Exercise prompt: Find the line with "Task: Click the phone call icon". Repeat it and each line after it, exactly, down to the end of the records below.

Records for processing:
[Start of Attachment]

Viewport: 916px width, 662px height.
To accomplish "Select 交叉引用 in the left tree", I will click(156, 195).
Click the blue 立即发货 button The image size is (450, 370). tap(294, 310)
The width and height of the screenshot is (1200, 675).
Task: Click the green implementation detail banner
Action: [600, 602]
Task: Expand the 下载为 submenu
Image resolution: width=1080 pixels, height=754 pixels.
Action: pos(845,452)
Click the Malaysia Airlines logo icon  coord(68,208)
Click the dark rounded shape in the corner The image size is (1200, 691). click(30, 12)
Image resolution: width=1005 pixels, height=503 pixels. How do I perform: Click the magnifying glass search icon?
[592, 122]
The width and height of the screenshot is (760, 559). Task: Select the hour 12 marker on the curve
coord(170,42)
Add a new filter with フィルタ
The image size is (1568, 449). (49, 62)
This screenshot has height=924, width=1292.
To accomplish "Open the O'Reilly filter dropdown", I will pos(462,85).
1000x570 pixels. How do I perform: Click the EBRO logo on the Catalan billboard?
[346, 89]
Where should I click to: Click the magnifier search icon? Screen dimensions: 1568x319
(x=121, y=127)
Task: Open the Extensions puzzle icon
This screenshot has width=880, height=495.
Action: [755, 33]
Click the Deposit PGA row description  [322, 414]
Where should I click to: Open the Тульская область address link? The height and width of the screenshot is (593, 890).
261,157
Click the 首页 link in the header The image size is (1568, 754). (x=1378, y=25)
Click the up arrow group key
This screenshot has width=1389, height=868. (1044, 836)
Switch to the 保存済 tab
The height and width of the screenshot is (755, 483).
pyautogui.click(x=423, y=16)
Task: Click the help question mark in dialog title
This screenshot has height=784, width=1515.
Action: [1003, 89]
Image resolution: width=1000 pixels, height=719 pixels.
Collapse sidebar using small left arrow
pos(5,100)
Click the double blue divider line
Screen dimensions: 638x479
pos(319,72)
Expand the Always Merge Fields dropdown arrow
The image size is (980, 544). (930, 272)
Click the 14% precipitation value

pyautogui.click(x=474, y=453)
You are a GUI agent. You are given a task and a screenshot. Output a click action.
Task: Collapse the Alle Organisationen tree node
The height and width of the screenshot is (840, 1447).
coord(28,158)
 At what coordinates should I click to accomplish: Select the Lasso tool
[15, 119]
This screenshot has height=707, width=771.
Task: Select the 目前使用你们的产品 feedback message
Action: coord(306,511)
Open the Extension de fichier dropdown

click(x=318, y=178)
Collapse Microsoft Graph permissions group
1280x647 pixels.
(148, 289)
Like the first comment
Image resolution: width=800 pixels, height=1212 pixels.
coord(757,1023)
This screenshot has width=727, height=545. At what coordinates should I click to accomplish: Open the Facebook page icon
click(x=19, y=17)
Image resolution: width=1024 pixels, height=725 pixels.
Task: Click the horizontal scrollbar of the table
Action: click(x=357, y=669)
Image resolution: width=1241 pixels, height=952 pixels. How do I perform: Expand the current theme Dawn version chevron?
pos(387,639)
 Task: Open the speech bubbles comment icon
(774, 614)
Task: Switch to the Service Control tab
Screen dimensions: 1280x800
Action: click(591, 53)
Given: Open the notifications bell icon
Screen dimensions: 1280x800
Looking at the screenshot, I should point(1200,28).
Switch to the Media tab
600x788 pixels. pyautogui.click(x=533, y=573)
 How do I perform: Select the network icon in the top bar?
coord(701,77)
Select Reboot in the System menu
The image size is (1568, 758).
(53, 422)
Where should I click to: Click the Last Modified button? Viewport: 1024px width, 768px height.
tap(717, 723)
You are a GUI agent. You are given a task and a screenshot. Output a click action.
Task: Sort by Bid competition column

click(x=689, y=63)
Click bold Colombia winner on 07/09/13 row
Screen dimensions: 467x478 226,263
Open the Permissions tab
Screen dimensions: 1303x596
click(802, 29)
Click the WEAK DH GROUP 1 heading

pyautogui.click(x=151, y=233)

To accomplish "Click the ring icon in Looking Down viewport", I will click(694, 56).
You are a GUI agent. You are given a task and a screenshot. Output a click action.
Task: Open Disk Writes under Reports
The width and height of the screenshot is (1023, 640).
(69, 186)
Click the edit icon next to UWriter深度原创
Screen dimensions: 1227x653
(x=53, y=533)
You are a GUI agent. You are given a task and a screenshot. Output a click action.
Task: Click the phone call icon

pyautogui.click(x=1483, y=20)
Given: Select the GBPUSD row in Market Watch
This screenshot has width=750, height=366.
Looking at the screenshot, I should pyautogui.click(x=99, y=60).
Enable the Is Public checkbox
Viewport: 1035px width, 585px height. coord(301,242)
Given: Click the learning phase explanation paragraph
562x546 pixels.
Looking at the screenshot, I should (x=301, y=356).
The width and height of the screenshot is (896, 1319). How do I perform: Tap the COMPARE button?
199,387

[End of Attachment]

Written response:
Task: Click the phone call icon

pyautogui.click(x=1483, y=20)
Given: Select the GBPUSD row in Market Watch
This screenshot has width=750, height=366.
Looking at the screenshot, I should pyautogui.click(x=99, y=60).
Enable the Is Public checkbox
Viewport: 1035px width, 585px height. coord(301,242)
Given: Click the learning phase explanation paragraph
562x546 pixels.
Looking at the screenshot, I should (x=301, y=356).
The width and height of the screenshot is (896, 1319). How do I perform: Tap the COMPARE button?
199,387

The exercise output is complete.